3

I'm setting up a test system for self-teaching about load balancing and high availability and I'm curious about a configuration setting in Corosync and would like to know what you guys who have experience in it, have to say.

The thing I'm researching and learning now is Corosync vote-quorum and how to deal with fallen nodes. During a small research session I found talk about STONITH and split-brain scenarios where both nodes will asume it is the sole survivor, and thinks its the master, attempts to stay master etc. This is ofcourse an unwanted scenario.

In Corosync configuration I saw a specific configuration:

quorum {
        ...
        auto_tie_breaker: 1
        auto_tie_breaker_node: lowest
}

Could the auto_tie_breaker prevent such a split-brain scenario, or am I mistaken?

If I understood the documentation right, setting it to lowest, means that the node with the lowest nodeid would be the one in charge?

nodelist {
          node {
          ring0_addr: primary_private_ip
          name: primary
          nodeid: 1
          }

          node {
          ring0_addr: secondary_private_ip
          name: secondary
          nodeid: 2
          }
}

Of course, I'm only testing on a two-node cluster at the moment, but aiming to get an understanding of how the process works, so I can successfully set up a more reliable infrastructure in the future.

Thanks for input and guidance and have a great day! :)

StianM
  • 75
  • 1
  • 8

1 Answers1

3

You are correct in the assumption that auto_tie_breaker will try to resolve a node failure in even node configs (1/1, 1/1/1/1, etc.) by "forcing" the cluster to remain connected to the correct set of nodes (or single node in two node clusters).

The general behaviour of votequorum allows a simultaneous node failure up to 50% - 1 node, assuming each node has 1 vote.

When ATB is enabled, the cluster can suffer up to 50% of the nodes failing at the same time, in a deterministic fashion. By default the cluster partition, or the set of nodes that are still in contact with the node that has the lowest nodeid will remain quorate. The other nodes will be inquorate. This behaviour can be changed by also specifying

Quorum votes for clusters usually had to be used either in n+1 node scenarios, or with the two_node parameter, where expected_votes had to be set to 2 and hardware fencing / STONITH had to be enabled.

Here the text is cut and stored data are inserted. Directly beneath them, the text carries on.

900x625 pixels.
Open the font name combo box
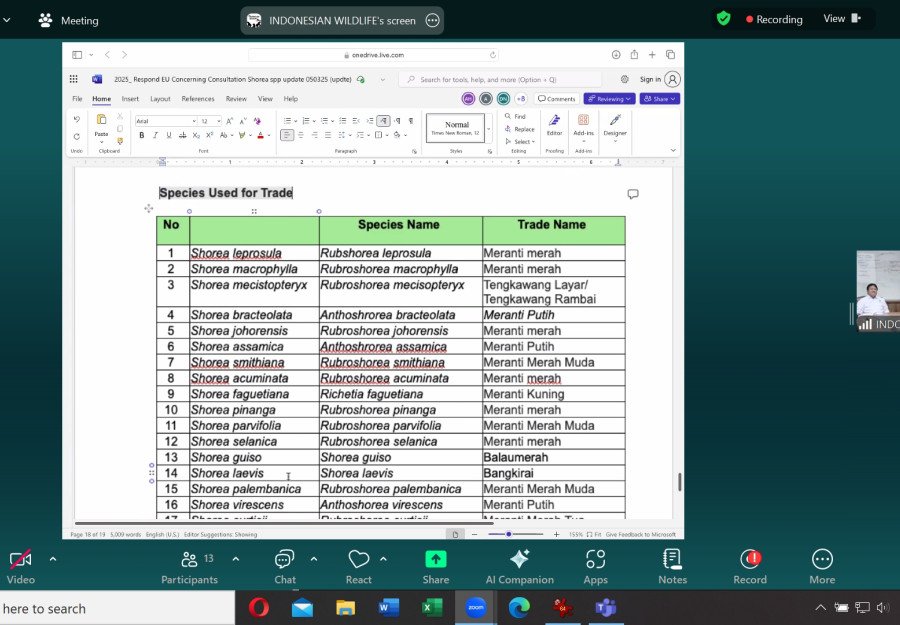pyautogui.click(x=164, y=121)
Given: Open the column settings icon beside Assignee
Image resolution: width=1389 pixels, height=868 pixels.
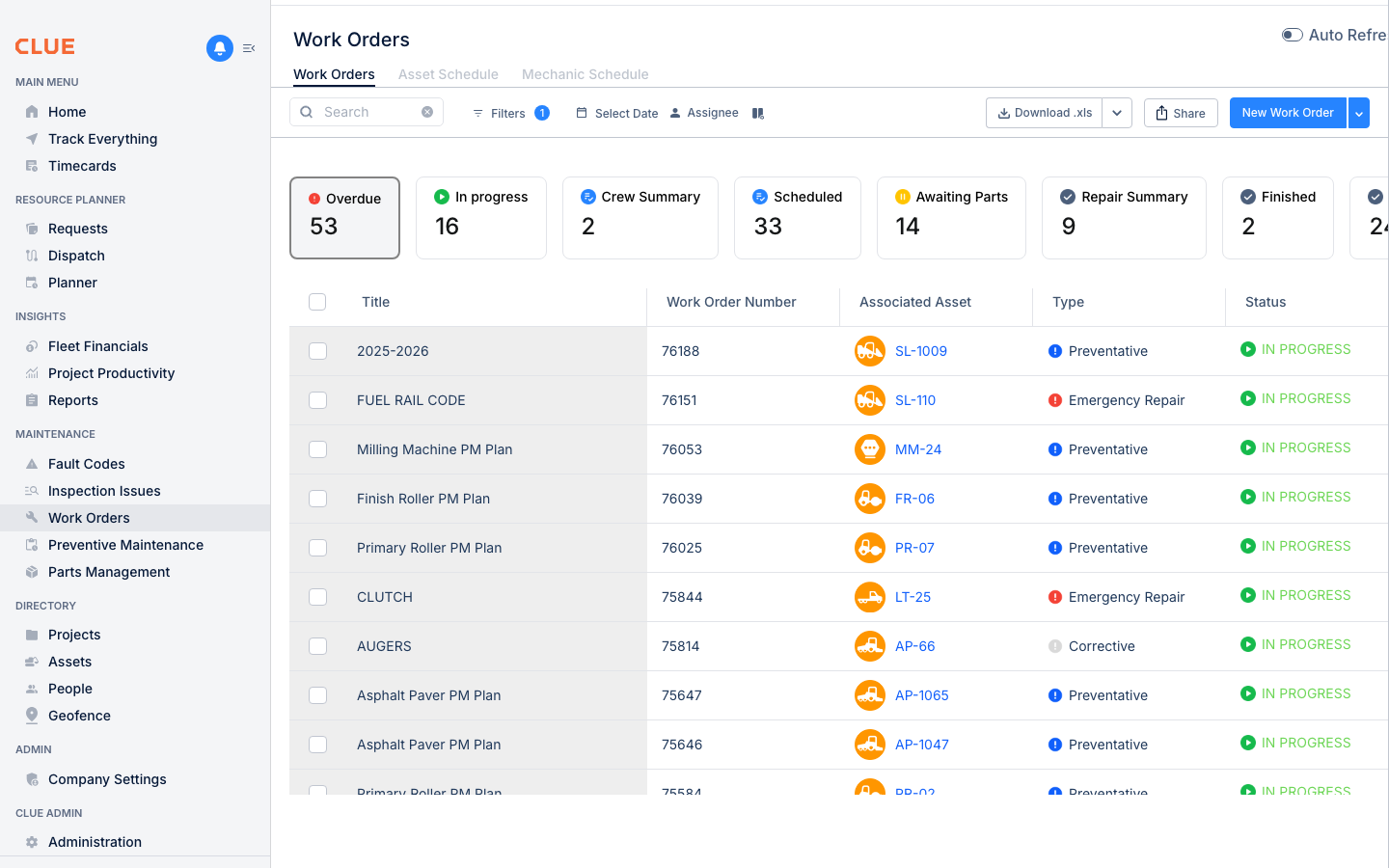Looking at the screenshot, I should click(758, 113).
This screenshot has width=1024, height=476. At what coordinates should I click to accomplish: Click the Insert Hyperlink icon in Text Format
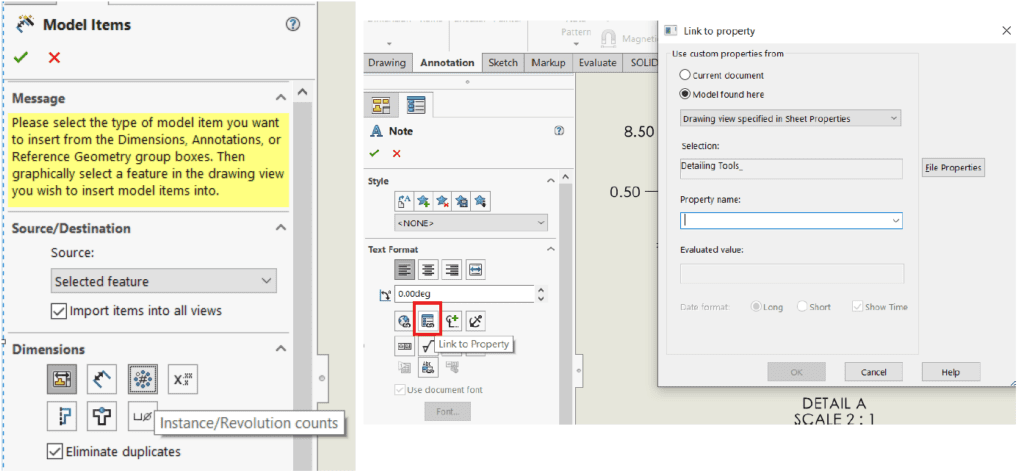[x=404, y=321]
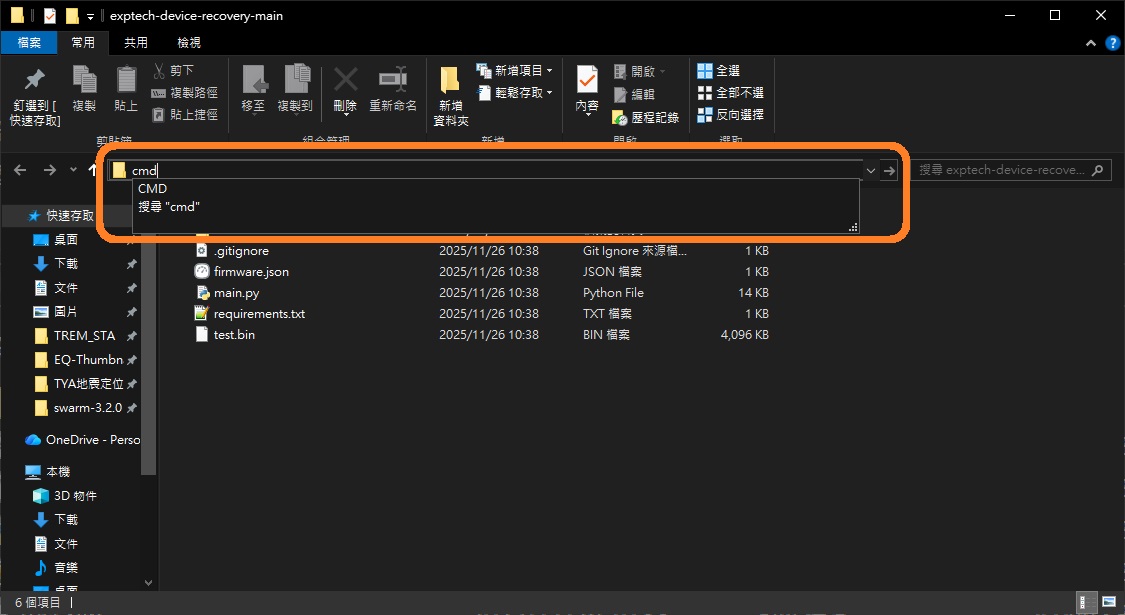
Task: Open the 新增項目 dropdown menu
Action: 519,69
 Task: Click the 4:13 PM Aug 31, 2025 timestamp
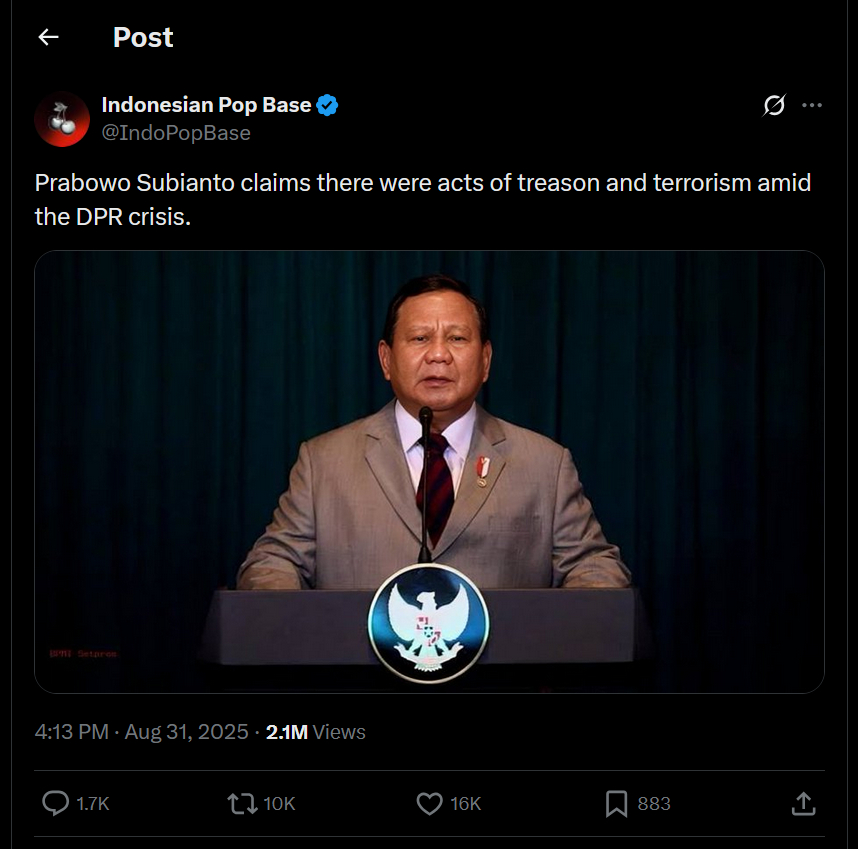(x=141, y=732)
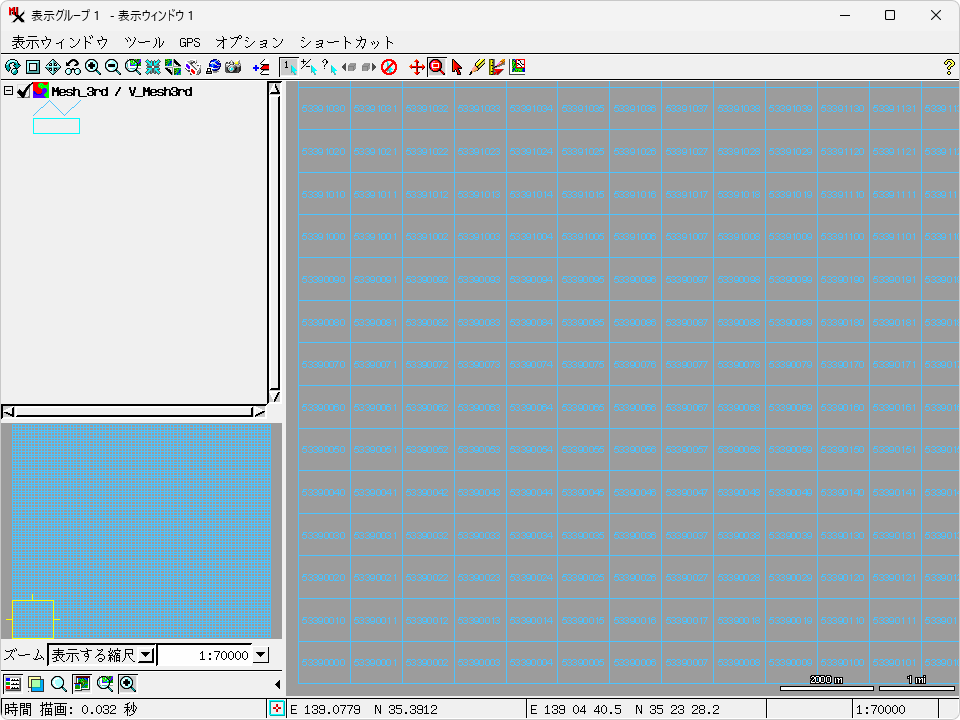Image resolution: width=960 pixels, height=720 pixels.
Task: Open the ツール menu
Action: point(144,42)
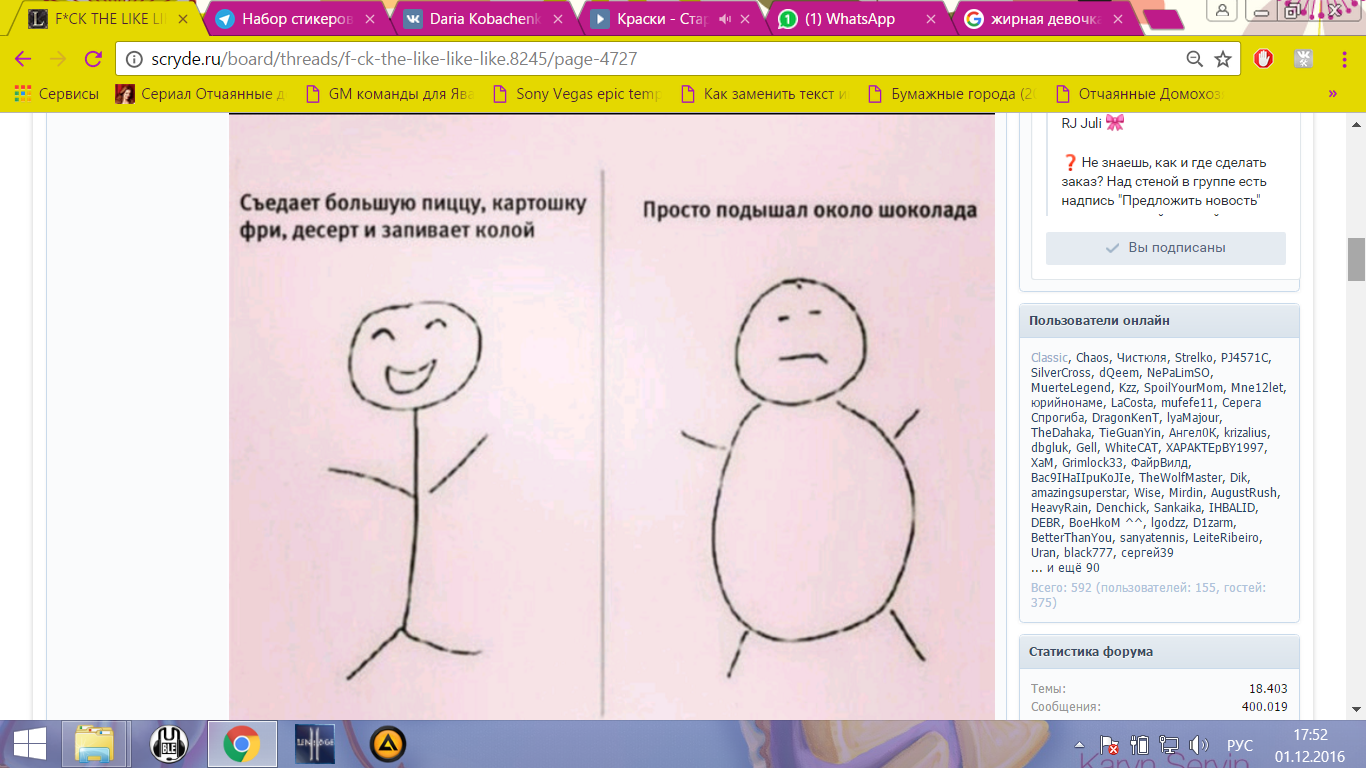Screen dimensions: 1366x768
Task: Open the Сервисы apps bookmark
Action: [56, 94]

auto_tie_breaker_node: lowest|highest|<list of node IDs>

'lowest' is the default, 'highest' is similar in that if the current set of nodes contains the highest nodeid then it will remain quorate. Alternatively it is possible to specify a particular node ID or list of node IDs that will be required to maintain quorum. If a (space-separated) list is given, the nodes are evaluated in order, so if the first node is present then it will be used to determine the quorate partition, if that node is not in either half (ie was not in the cluster before the split) then the second node ID will be checked for and so on. ATB is incompatible with quorum devices - if auto_tie_breaker is specified in corosync.conf then the quorum device will be disabled.

Remember: It is no STONITH device, and you can't use it with the two_node directive.

two_node: 1

Enables two node cluster operations (default: 0).

The "two node cluster" is a use case that requires special consideration. With a standard two node cluster, each node with a single vote, there are 2 votes in the cluster. Using the simple majority calculation (50% of the votes + 1) to calculate quorum, the quorum would be 2. This means that the both nodes would always have to be alive for the cluster to be quorate and operate.

Enabling two_node: 1, quorum is set artificially to 1

So the new go-to method for even node clusters without hardware fencing or STONITH is auto_tie_breaker.

In n+1 clusters, quorum votes still are quite reliable, but for high-profile linux HA, hardware fencing / STONITH should remain king.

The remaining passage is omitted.